Students networked with a broad range of professional volunteers from AECOM and Wates gaining an insight into roles as diverse as Energy Engineer, Urban Designer, Transaction Advisor and Site Manager. What will be “The Waterman” residential tower on the Greenwich Peninsula regeneration set the scene for the live site visit on day one.

Day two saw the piloting of the new Budding Brunels course structure and supporting activities. The team has been developing an enhanced curriculum that is designed to be more interactive and challenging for students

Budding Brunels is a 3-day course which is aimed at those in Year 12 and 13 who are interested in finding out more about working in the construction professions. Find out more here.

Scrapping zero-carbon homes is a false economy

This blog post is by David Hopkins, Executive Director of Wood for Good.

The Government has announced that it will scrap the zero-carbon homes target in an effort to apparently “improve housebuilding productivity.”

The zero-carbon policy was originally introduced as a step to meeting the 2008 Climate Change Act’s mandate of an 80% reduction in CO2 from the 1990 levels, by 2050. The Government has claimed that by scrapping the target it aims to reduce regulations on housebuilding and increase productivity in the sector.

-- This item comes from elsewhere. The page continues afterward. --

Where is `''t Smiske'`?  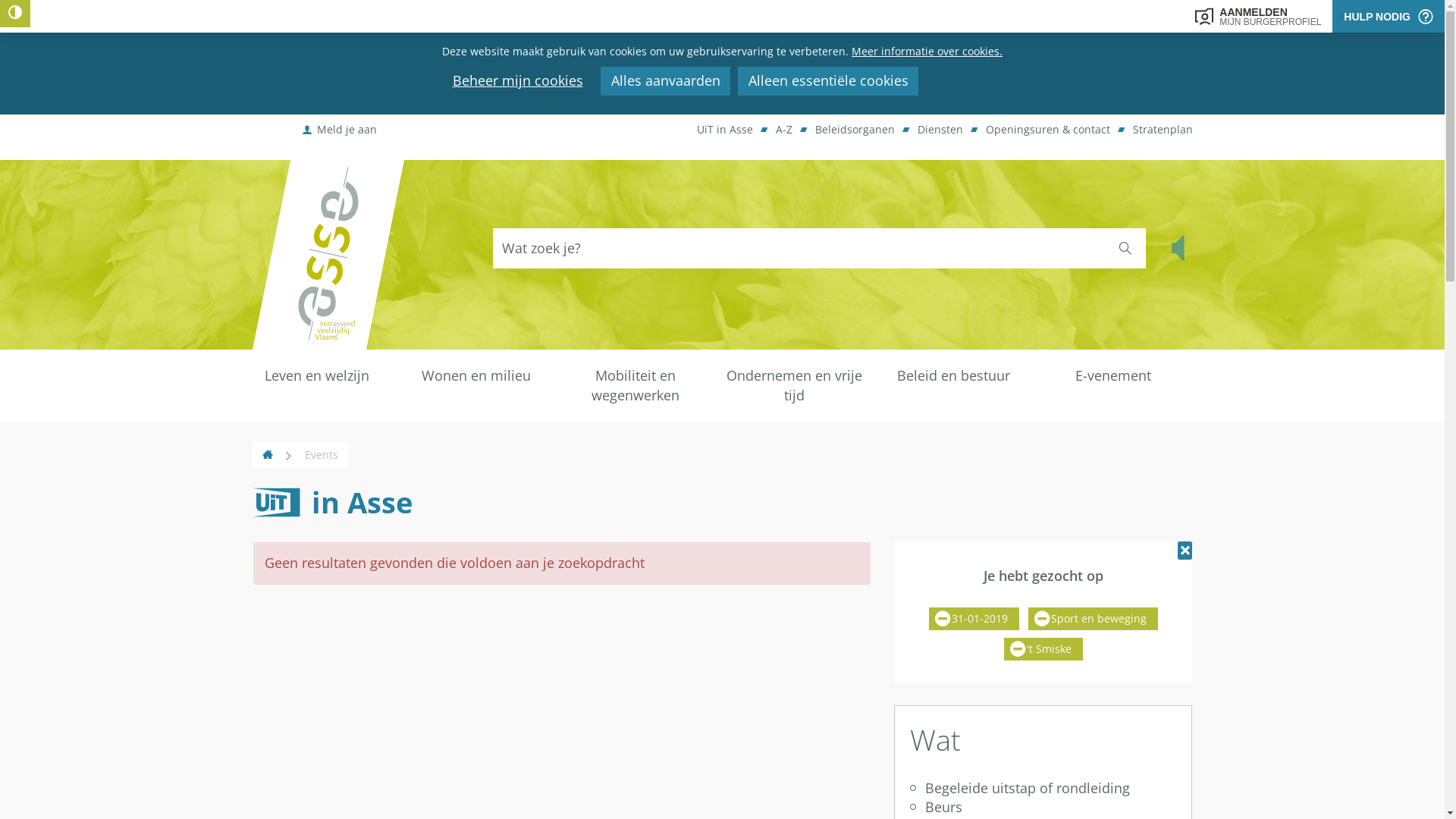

However, removing the policy will not only significantly hinder the UK in meeting wider climate change goals, it is also unlikely to lead to any marked improvement in productivity.

There’s a widely held misconception that creating sustainable homes takes longer and is more expensive. This doesn’t need to be the case. In fact, it’s still quicker and more efficient to manufacture, deliver and assemble a high-quality, low-carbon timber-frame building than build one on-site with lower thermal insulation built from materials which directly contribute to carbon emissions.

Scrapping zero-carbon is a false economy. In terms of future productivity, building significant quantities of homes without sustainability in mind now, sets the UK up for a need for continued and expensive maintenance and repair works for the future.

Take social housing – the growing problem of fuel poverty has driven a need for registered providers to retroactively build sustainability into their property portfolios. Many have implemented solar panels, biomass systems, and external and internal insulation funded by the Green Deal, ECO and vast quantities of their own capital.

If sustainability isn’t factored into new build developments now, it will prolong the need for retrospective action in the long term – creating an extra, ongoing financial burden on an important sector.

There is also obvious financial merit in continuing to create sustainable homes in private house building. Timber’s naturally high thermal insulation also acts as a selling point – lowering the need for future retro insulation measures and making homes more attractive to new owners or renters.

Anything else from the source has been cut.